Radiometric age determinations for the Wanapum Basalt rely on ^40Ar/^39Ar and K–Ar dating performed in laboratories including Berkeley Geochronology Center and the U.S. Geological Survey chronostratigraphy labs, yielding ages in the mid-Miocene (~16–14 Ma) consistent with magnetostratigraphic placement within the Miocene Epoch of the Neogene Period. These results are integrated with paleomagnetic reversal datums used by the International Commission on Stratigraphy and correlated with regional chronologies developed by researchers at Oregon State University and University of Washington.
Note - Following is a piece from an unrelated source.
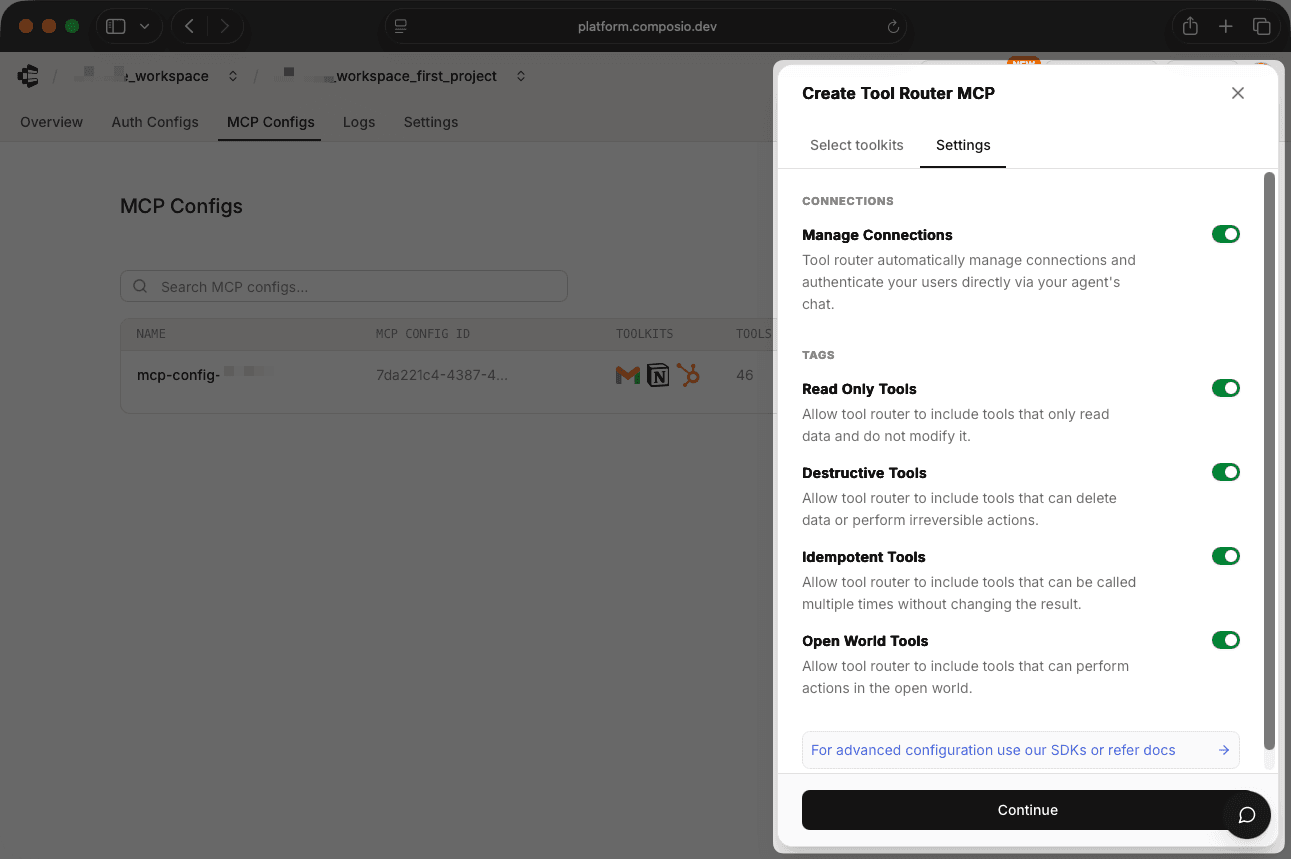Close the Create Tool Router MCP dialog
Screen dimensions: 1291x859
click(1238, 93)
The Wanapum Basalt represents voluminous effusive eruptions and channelized lava flow emplacement associated with continental flood basalt volcanism similar in process to events documented for the Deccan Traps and Siberian Traps, with emplacement controlled by lithospheric extension documented in tectonic syntheses from the Pacific Northwest Seismic Network and geodynamic models from Caltech and Scripps Institution of Oceanography. Field relationships studied around the Columbia River Gorge, Grand Coulee, and Hanford Site reveal stacked pahoehoe and a’a flow morphologies, flow-top breccias, and intercalated sedimentary horizons interpreted in publications by the U.S. Geological Survey and academic collaborators.
Notable exposures occur along the Columbia River corridor, in the Hanford Reach National Monument, along the Columbia River Gorge National Scenic Area, and in sections of eastern Washington (state), northeastern Oregon, and western Idaho (state), mapped by state geological surveys and documented in field guides produced by Geological Society of America meetings. Classic localities studied by field parties from the University of Washington, Oregon State University, and the U.S. Geological Survey include roadcuts near Vantage, Washington, the Grand Coulee, and quarry sections used in construction projects tied to the Bonneville Power Administration infrastructure.
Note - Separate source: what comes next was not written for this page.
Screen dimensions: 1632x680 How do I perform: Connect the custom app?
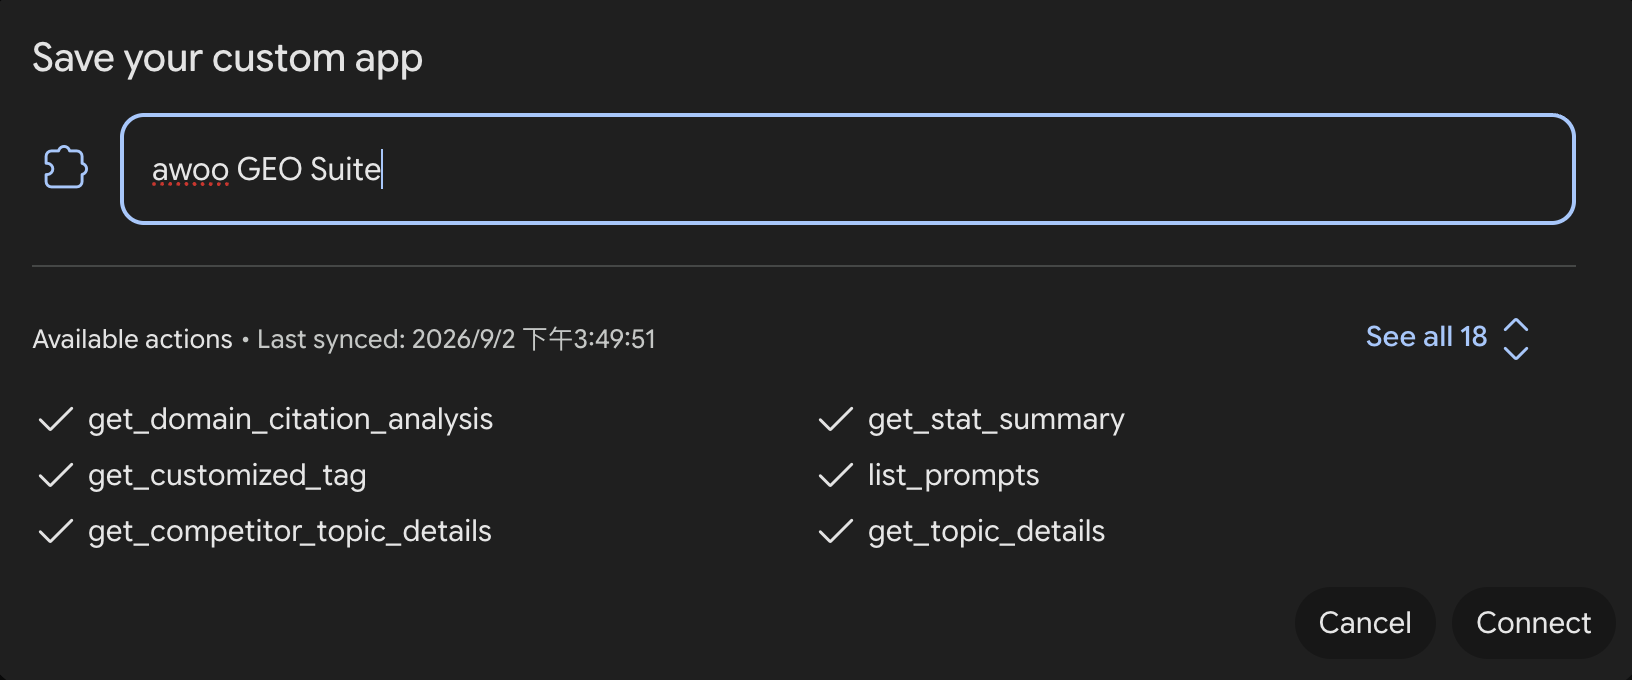pos(1533,623)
Flows and quarries of the Wanapum Basalt have been utilized as riprap, crushed aggregate, and dimension stone in regional construction projects overseen by the Washington State Department of Transportation, Oregon Department of Transportation, and municipal authorities in Seattle and Portland. Geothermal prospecting, groundwater studies, and infrastructure siting conducted by the U.S. Department of Energy and Hanford Site environmental programs reference the permeability and fracture behavior of these basalt sequences, and mineral procurement investigations by state geological surveys assess basalt-derived aggregate supply chains relevant to the Northwest Power and Conservation Council planning.
Although the Wanapum Basalt is dominantly igneous and poor in body fossils, intercalated sedimentary lenses and paleosols studied by paleobotanists at University of Oregon and Washington State University have preserved plant impressions, palynological assemblages, and vertebrate trace fossils that inform reconstructions of Miocene paleoenvironments comparable to records curated by the Smithsonian National Museum of Natural History and regional museums. Studies integrating these records with stable isotope work from laboratories at Penn State University and University of California, Davis contribute to regional paleoecological syntheses and basin-scale paleoclimate reconstructions published in journals like Palaeogeography, Palaeoclimatology, Palaeoecology and Geology.